Four Questions with Felix Lee

Wednesday October 26, 2005
Felix Lee's entry into the 2005 About.com Deduction Game Design Competition, The Green Pipe, is a finalist. Players are challenged to find the holes in their opponent's secret pipeline before the opponent finds the holes in yours. The pipelines are probed by adding colored liquid and seeing where it goes.

What's your favorite recently played (for the first time) game?

In a recent session, I played Top Secret Spies, Mystery of the Abbey, and The Great Dalmuti for the first time. Most of the players had never played any of the games before, and under those conditions Dalmuti worked the best.

The other two games were too opaque, in that it isn't very clear what you need to do to make progress, and the games' secretive aspects discourages discussion. So the gameplay had a lot of stumbling around in the dark, and it seemed to me the winners arrived at victory by accident.

Dalmuti is also somewhat opaque, but a round is short enough that you can play a dozen times in an hour. Many of the players figured out the basics after several rounds, so gameplay quickly reached a point where strategic bluffing starts to get interesting.

What game do you want to play most that you haven't played yet?

Knizia's Lord of the Rings, because I don't have a lot of experience with cooperative "beat the game" mechanics.

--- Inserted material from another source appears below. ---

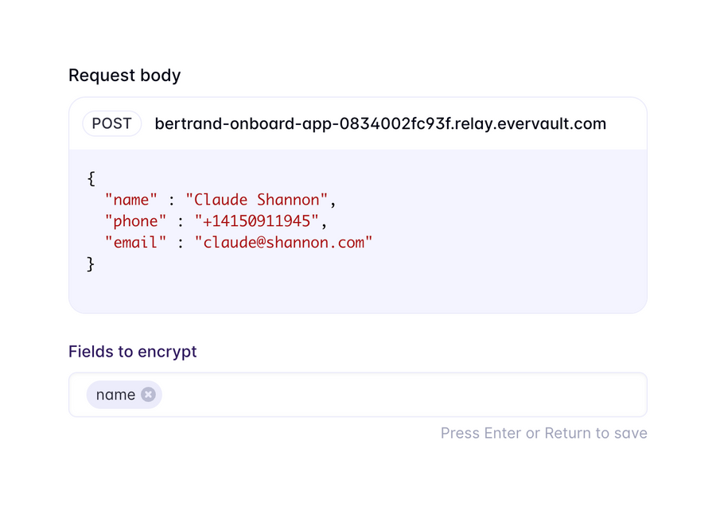Click the opening brace of the JSON body

[90, 178]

Please tell us about the process of designing The Green Pipe.

The Green Pipe was mainly motivated by discontent with deduction games like Mastermind. I liked those games when I was young, but they're not very interactive. There's not much for the Hider to do, and computerized Hiders lack psychological subtlety. So I wanted to make a deduction game that's interactive, while keeping it more about deduction than about bluffing.

The first draft was complicated and unplayable, and revisions were mainly about trying to simplify it without losing the interesting bits.

What do you like about your entry, and do you think there's anything that could be improved?

I like the name, because it's a red herring. My main disappointment is that I didn't figure out a way to put the two pipelines in the same space. My general feeling is that I didn't quite hit the target. The game isn't as simple as I wanted, it's not as interactive as I wanted, etc. There's also a logic error in the text of the example diagram, heh.